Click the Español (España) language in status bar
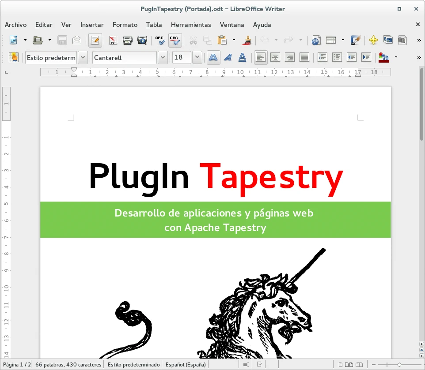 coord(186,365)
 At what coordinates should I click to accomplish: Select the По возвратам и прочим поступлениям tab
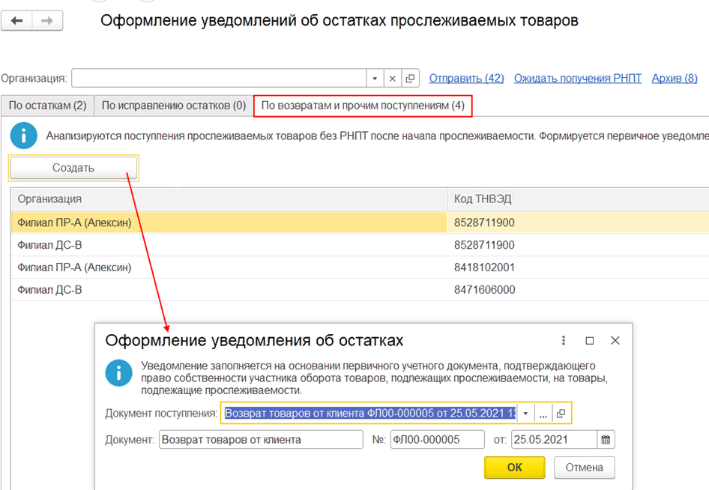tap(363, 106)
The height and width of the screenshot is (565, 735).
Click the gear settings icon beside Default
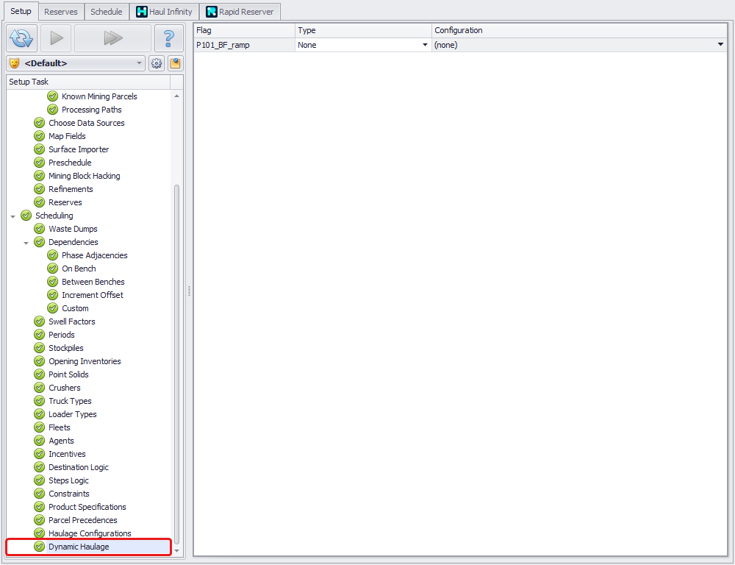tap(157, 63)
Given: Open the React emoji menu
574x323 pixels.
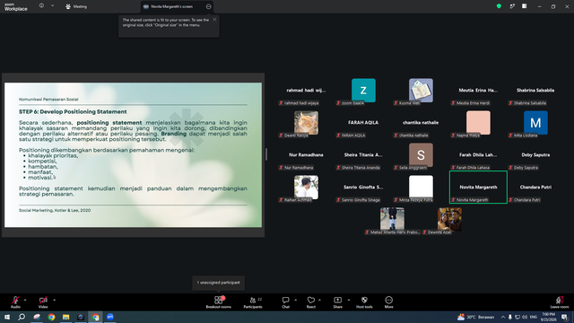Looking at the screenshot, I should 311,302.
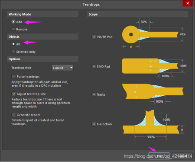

• Required work: For this exercise, retype the data above exactly and skip every image.

• Task response:
Click the Español (España) language in status bar
 coord(186,365)
 At what coordinates should I click to accomplish: Select the По возвратам и прочим поступлениям tab
tap(363, 106)
The height and width of the screenshot is (565, 735).
Click the gear settings icon beside Default
tap(157, 63)
Given: Open the React emoji menu
574x323 pixels.
Looking at the screenshot, I should 311,302.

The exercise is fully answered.